Bien que des épidémies et pandémies aient toujours eu lieu, comme la terrible grippe espagnole (1918-1921) qui a fait de 20 à 50 millions de morts, des progrès sont réalisés tous les jours dans le domaine médical.

Mais la lutte pour venir à bout de la variole sera encore longue. 300 millions ( !) de morts seront encore à déplorer au XXe siècle. Ainsi, des épisodes peuvent encore survenir épisodiquement, comme lors de l’hiver 1954-55 à Vannes, en Bretagne, où la maladie fait 20 morts (récit à retrouver dans un article précédent).

Décision mondiale

En 1958, la variole faisait encore 2 millions de morts dans le monde. Il est décidé, par l’OMS (sur proposition soviétique) d’éradiquer la maladie de la surface du globe.

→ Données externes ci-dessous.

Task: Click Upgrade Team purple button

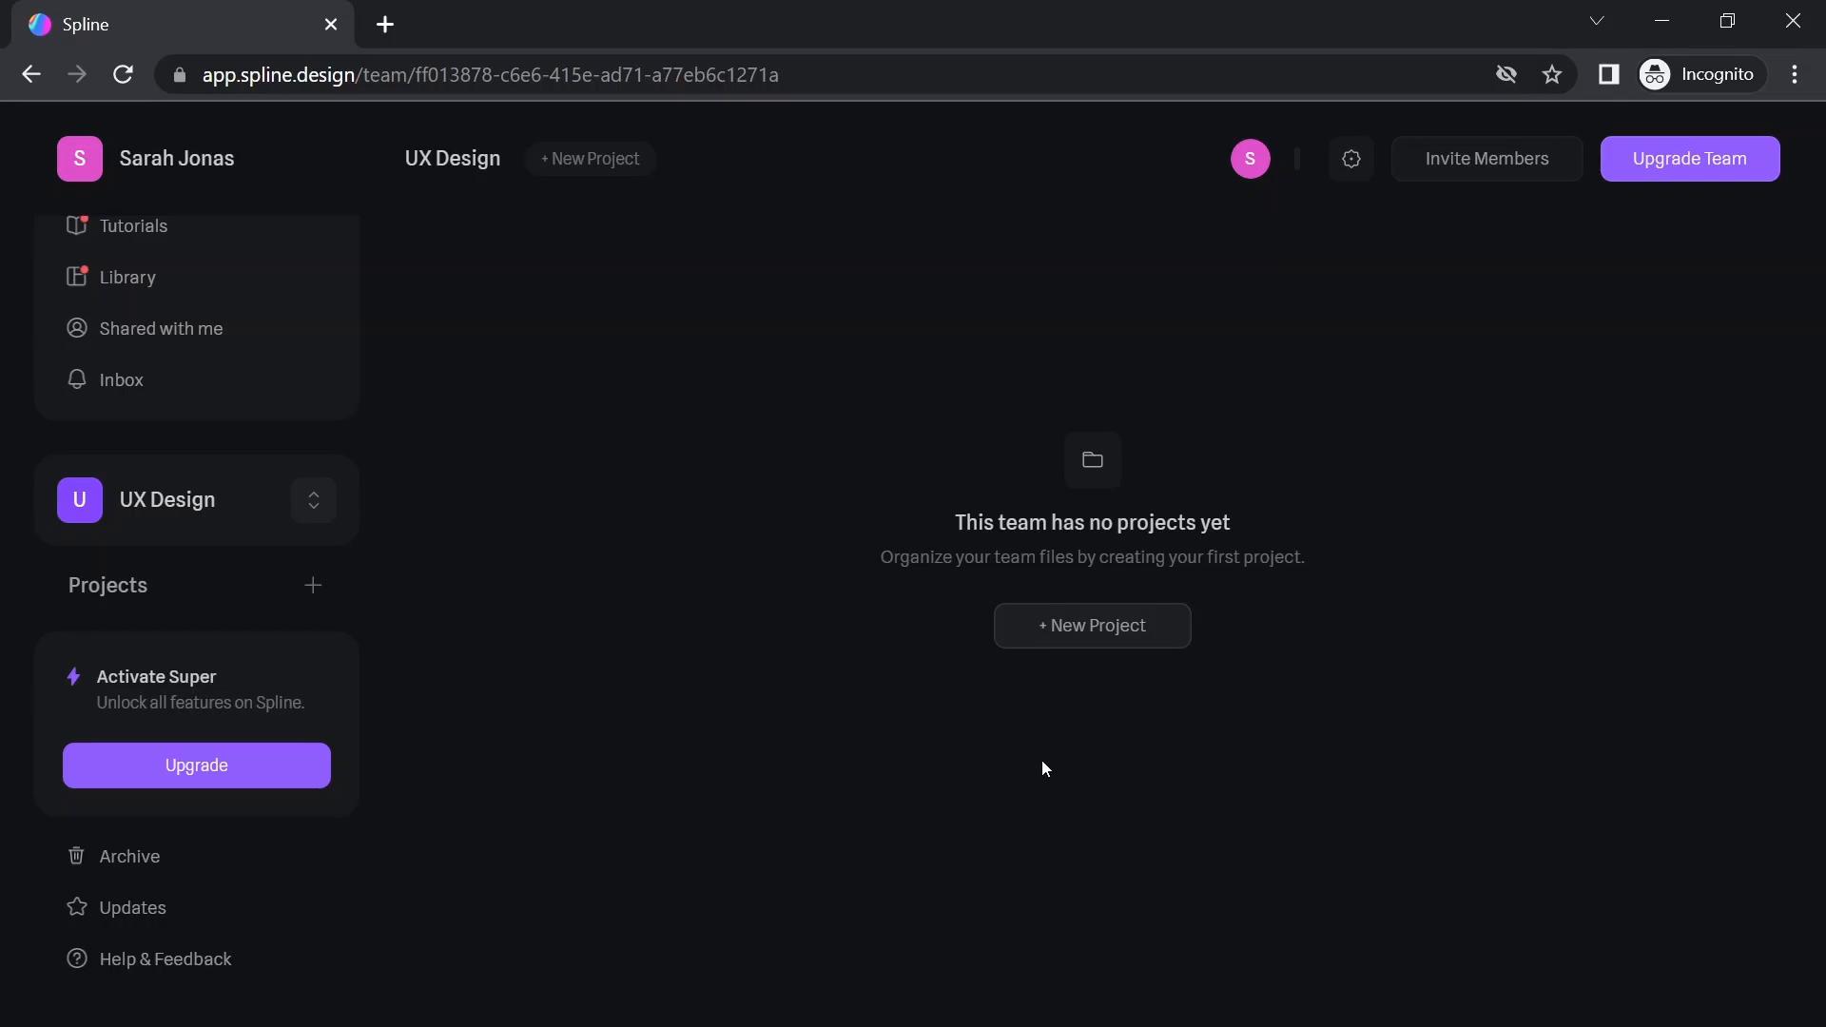Action: [1689, 158]
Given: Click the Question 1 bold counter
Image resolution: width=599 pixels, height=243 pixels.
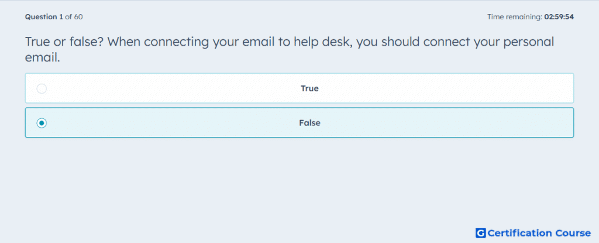Looking at the screenshot, I should click(x=44, y=17).
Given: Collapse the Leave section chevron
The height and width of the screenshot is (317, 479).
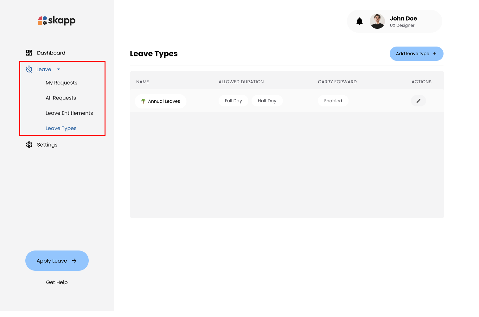Looking at the screenshot, I should pos(58,69).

Les débuts furent tumultueux, des pays échouant dans la logistique et l’organisation, comme en Inde. Des conflits armés, des migrations de populations et des famines rendent les campagnes de vaccination de masse difficiles, comme dans la corne de l’Afrique. Mais cela va réussir.

Un médecin marque l’endroit où il va administrer le vaccin antivariolique à un militaire au Walter Reed Army Medical Center, à Washington, DC. L’endroit est marqué afin que les médecins puissent surveiller de près la réaction de la peau au vaccin immédiat
Un médecin marque l’endroit où il va administrer le vaccin antivariolique à un militaire au Walter Reed Army Medical Center, à Washington, DC. L’endroit est marqué afin que les médecins puissent surveiller de près la réaction de la peau au vaccin immédiat © Tous droits réservés

Le dernier cas recensé de variole dans le monde, contractée de manière naturelle, a été diagnostiqué en Somalie en 1977. Et le 8 mai 1980, la maladie a été déclarée " éradiquée " par l’Organisation mondiale de la santé (OMS).

Il s’agit là de la première maladie éradiquée de l’Histoire.